Screenshot grounding data

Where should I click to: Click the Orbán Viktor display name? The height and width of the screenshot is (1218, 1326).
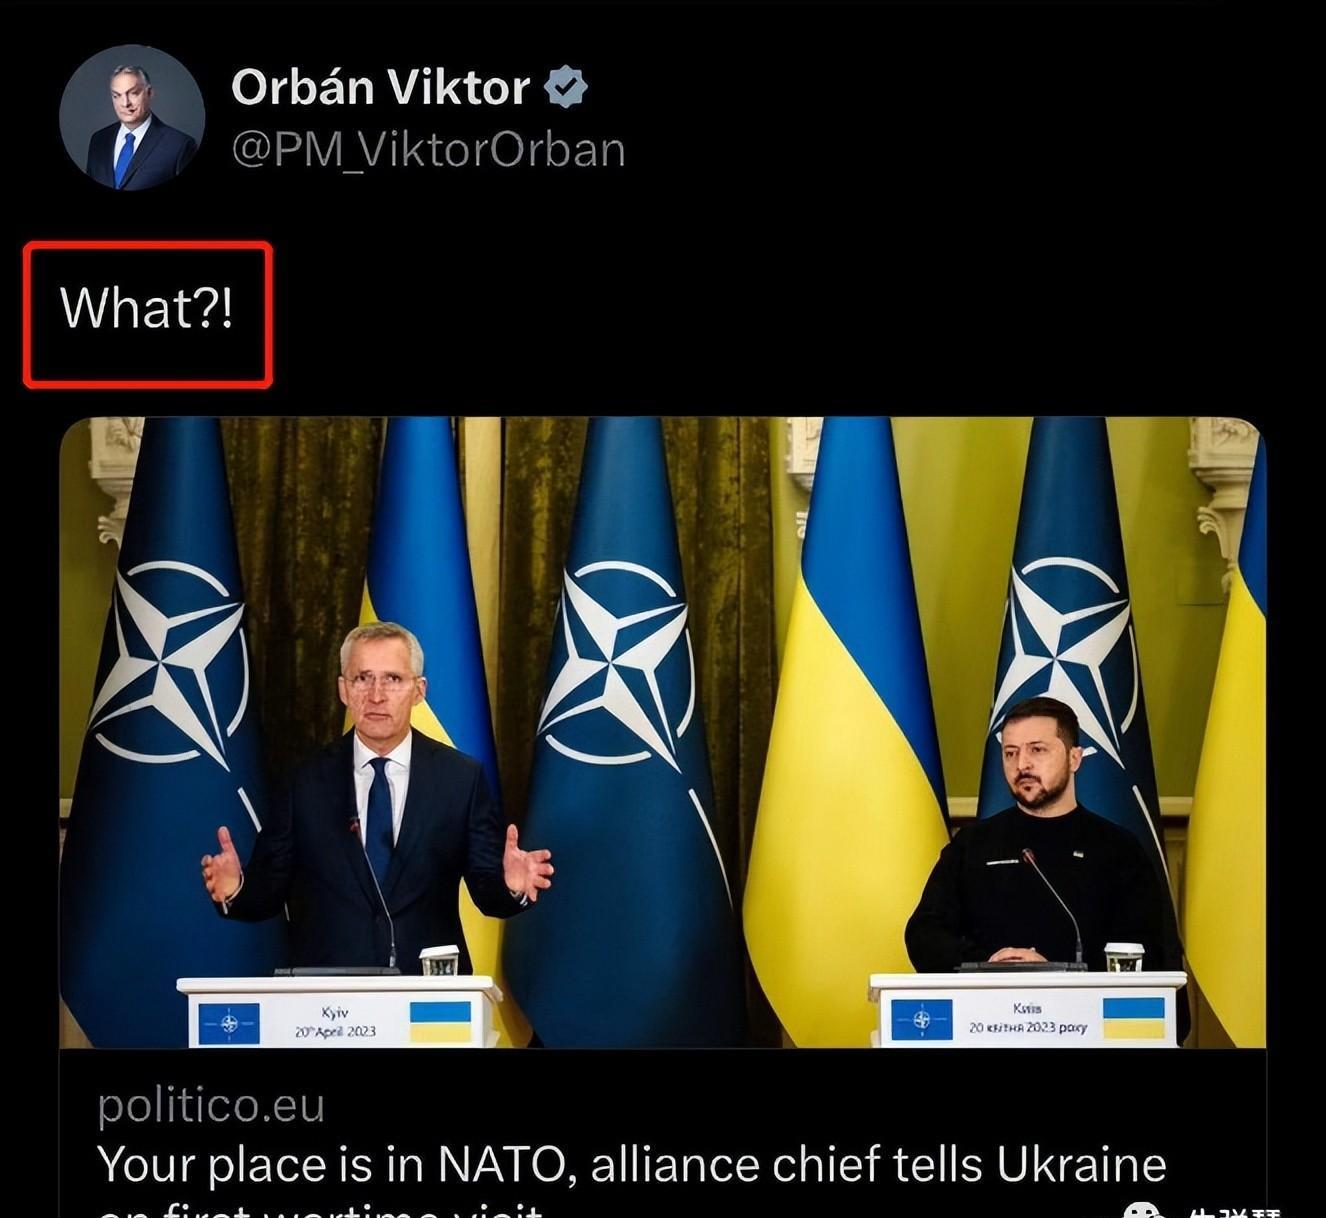click(380, 87)
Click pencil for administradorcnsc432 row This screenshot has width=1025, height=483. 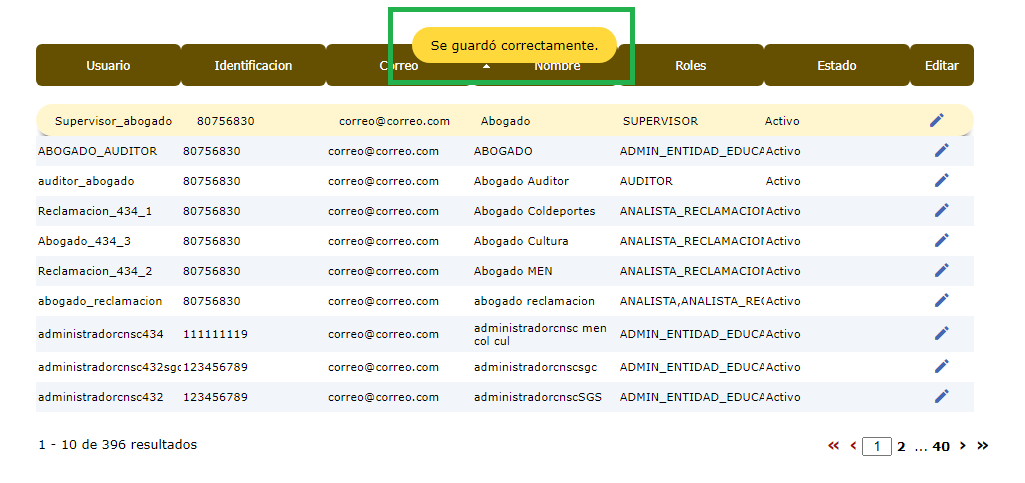pos(941,397)
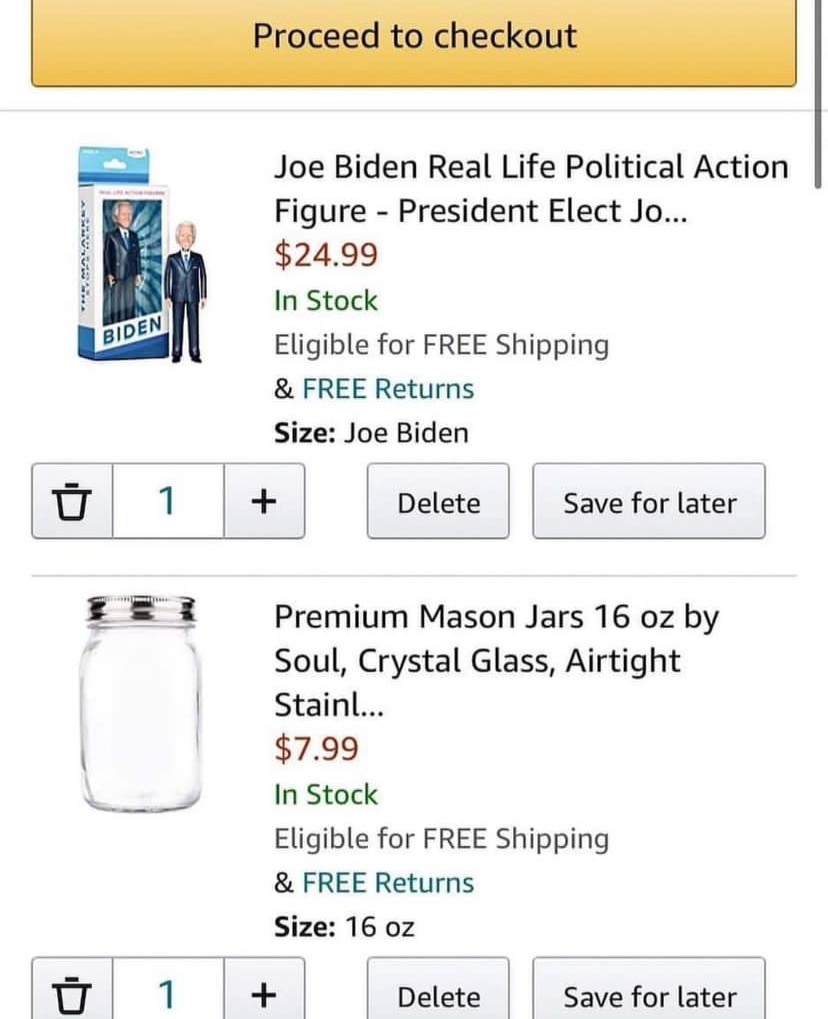The width and height of the screenshot is (828, 1019).
Task: Increase Joe Biden figure quantity with plus
Action: tap(264, 501)
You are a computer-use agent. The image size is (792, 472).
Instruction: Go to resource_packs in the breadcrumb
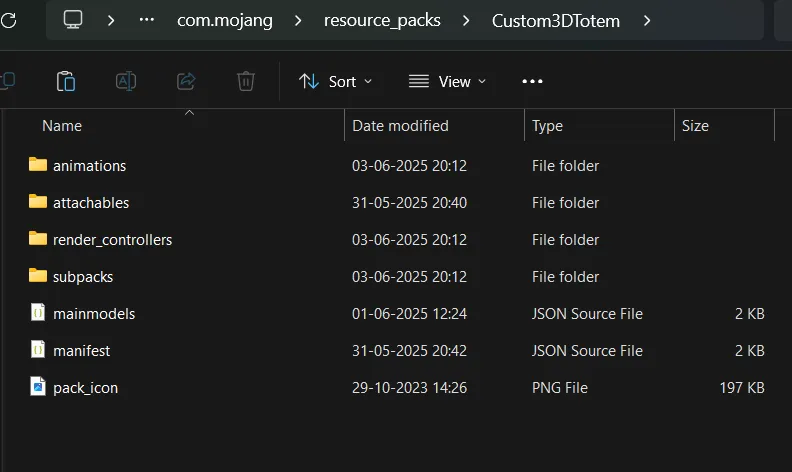point(382,21)
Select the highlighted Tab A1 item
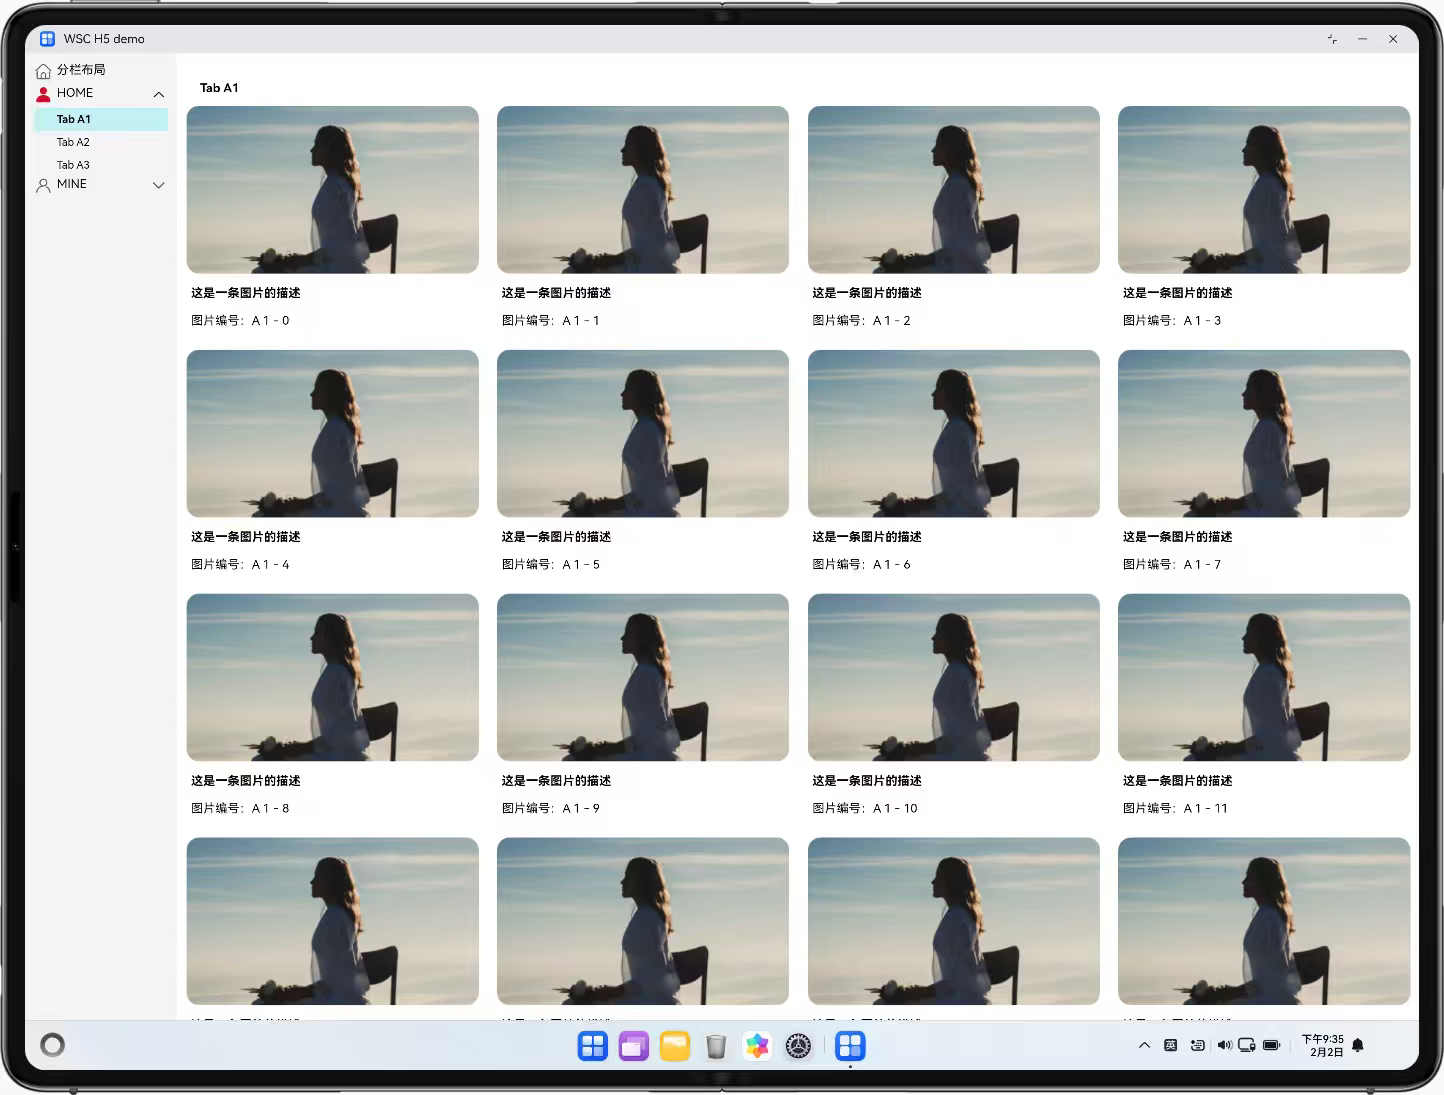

(Task requirements) Reproduce, exactly and with no pictures, the lines from the line containing "You are a computer-use" through the closing line of the data above, keeping both ends.

(Response to the task)
You are a computer-use agent. The image size is (792, 472).
Instruction: Go to resource_packs in the breadcrumb
point(382,21)
Select the highlighted Tab A1 item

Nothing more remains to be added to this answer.